§ **Problem to work on**: Look through the data below for the string "named", and copy every line where it turns up.

Saved data entries
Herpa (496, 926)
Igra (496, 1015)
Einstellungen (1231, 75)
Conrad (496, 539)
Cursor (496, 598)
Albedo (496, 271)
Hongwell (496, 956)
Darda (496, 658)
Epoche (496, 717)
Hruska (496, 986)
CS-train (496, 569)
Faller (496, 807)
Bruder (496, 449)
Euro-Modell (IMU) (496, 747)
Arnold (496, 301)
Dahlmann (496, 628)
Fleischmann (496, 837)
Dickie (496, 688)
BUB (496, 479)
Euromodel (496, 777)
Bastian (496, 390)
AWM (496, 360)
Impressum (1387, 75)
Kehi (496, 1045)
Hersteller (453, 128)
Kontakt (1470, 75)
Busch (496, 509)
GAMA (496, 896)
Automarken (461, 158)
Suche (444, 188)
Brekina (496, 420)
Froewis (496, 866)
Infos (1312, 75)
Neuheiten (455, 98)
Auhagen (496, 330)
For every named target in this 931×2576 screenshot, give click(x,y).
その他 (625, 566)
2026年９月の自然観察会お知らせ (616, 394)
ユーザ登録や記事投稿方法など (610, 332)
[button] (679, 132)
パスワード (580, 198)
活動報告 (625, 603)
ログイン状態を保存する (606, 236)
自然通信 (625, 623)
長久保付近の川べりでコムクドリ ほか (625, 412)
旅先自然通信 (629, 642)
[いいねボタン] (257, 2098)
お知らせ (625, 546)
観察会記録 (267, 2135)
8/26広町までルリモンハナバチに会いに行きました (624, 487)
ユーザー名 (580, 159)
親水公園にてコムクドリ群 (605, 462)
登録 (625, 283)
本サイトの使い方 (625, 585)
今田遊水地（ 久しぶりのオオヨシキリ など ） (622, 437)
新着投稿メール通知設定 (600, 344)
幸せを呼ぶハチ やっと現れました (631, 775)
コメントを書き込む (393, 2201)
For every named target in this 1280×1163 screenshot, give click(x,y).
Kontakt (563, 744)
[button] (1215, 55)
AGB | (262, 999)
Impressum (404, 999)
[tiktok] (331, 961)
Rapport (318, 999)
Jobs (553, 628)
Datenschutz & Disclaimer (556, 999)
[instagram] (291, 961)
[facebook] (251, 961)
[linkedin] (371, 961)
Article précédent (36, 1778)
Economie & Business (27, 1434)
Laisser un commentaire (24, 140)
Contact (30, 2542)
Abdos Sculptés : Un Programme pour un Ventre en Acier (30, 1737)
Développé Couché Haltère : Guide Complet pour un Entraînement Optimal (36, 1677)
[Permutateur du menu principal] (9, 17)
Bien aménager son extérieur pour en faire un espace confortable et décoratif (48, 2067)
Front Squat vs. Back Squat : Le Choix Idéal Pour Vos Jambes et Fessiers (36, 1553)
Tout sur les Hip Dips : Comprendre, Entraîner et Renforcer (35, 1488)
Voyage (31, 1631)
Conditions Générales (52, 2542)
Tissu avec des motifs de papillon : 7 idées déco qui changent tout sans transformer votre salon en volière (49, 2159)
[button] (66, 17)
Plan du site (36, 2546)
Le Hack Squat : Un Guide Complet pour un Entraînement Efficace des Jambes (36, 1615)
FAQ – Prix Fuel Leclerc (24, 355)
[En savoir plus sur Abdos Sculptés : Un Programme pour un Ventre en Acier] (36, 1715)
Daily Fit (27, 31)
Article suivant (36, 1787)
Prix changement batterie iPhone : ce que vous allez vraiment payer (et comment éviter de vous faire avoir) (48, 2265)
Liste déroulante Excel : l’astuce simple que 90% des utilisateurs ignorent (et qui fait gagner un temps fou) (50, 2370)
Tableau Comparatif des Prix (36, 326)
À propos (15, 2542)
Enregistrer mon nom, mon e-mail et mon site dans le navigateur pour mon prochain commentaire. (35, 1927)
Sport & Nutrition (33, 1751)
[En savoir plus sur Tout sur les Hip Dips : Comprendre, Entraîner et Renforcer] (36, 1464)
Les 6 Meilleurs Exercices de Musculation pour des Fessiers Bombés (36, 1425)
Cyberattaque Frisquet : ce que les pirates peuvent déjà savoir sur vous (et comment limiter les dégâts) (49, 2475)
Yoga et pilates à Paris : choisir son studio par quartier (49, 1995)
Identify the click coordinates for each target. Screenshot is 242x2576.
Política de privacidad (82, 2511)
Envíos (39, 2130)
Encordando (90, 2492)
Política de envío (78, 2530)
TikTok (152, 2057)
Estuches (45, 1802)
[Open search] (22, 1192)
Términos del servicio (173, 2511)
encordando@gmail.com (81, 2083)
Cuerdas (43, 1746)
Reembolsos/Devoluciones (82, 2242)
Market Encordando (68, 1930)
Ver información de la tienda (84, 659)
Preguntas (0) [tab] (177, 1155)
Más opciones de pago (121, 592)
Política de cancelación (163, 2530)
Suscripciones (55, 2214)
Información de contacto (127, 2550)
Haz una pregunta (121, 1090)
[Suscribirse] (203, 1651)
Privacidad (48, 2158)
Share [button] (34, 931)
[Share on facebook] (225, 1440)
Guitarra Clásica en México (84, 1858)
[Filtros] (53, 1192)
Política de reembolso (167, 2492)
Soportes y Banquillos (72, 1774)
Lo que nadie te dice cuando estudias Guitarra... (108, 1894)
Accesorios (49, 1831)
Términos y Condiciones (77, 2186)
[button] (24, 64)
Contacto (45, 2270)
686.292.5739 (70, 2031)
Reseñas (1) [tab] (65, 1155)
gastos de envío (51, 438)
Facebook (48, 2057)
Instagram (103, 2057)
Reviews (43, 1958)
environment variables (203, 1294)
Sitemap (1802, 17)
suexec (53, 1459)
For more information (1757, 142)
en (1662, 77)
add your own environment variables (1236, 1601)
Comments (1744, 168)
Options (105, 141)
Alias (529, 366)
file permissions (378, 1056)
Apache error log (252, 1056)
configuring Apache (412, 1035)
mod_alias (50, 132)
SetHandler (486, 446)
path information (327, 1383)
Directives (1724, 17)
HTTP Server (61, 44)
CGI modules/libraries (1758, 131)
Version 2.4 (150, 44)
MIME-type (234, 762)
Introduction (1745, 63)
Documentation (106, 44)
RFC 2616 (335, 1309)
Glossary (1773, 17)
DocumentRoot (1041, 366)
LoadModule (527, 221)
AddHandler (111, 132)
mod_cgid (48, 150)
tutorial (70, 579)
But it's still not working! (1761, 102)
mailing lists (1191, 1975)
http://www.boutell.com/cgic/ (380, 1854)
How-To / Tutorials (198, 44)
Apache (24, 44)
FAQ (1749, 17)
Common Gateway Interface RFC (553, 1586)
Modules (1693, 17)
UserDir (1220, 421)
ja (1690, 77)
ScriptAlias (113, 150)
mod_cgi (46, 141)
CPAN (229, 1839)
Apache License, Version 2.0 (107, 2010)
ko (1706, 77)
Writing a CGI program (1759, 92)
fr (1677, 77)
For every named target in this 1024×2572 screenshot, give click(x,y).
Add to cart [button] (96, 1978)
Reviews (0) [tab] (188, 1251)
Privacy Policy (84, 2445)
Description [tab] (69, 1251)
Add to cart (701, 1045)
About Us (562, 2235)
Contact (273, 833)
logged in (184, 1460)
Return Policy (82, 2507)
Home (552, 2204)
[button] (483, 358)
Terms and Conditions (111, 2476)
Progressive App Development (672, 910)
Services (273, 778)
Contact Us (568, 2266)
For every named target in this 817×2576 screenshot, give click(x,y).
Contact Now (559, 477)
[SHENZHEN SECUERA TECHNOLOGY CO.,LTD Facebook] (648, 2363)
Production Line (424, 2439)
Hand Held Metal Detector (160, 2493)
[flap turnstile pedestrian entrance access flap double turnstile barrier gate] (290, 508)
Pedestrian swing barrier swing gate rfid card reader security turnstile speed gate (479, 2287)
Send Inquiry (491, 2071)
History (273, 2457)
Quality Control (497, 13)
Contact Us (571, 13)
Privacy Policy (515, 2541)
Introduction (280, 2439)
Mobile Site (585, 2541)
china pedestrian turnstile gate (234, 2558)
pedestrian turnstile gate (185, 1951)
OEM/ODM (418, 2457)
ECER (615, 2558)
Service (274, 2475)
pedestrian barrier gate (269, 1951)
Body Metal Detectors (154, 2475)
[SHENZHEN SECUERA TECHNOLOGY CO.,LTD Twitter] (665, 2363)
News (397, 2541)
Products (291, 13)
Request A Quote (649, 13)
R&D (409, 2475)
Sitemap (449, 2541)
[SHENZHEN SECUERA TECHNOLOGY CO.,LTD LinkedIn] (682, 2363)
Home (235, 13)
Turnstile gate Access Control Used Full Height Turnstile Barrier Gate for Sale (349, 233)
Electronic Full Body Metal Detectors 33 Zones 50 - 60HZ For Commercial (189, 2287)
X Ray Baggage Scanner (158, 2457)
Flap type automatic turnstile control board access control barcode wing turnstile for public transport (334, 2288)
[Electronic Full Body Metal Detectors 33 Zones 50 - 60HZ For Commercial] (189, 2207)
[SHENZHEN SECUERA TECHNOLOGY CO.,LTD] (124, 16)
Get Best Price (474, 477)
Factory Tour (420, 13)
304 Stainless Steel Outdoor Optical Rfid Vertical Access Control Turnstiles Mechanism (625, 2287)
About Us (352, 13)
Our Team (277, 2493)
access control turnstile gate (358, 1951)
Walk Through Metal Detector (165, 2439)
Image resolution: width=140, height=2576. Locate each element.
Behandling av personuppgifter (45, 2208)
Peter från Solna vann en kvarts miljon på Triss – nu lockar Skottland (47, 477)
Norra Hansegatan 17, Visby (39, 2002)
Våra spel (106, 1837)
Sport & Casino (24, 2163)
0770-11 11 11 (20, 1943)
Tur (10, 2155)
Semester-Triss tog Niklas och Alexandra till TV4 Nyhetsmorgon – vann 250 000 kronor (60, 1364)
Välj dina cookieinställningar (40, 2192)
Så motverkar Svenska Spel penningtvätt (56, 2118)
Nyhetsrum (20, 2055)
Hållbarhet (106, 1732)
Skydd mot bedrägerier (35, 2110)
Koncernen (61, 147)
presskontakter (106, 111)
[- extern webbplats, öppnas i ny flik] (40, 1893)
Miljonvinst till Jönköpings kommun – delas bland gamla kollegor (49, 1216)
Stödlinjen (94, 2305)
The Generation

§ **Your solution**:
For every named target in this 931×2576 screenshot, give click(x,y).
For every named target in this 1280×1163 screenshot, give click(x,y).
For every named target in this 1024×2572 screenshot, give click(x,y).
For every named target in this 817×2576 screenshot, give click(x,y).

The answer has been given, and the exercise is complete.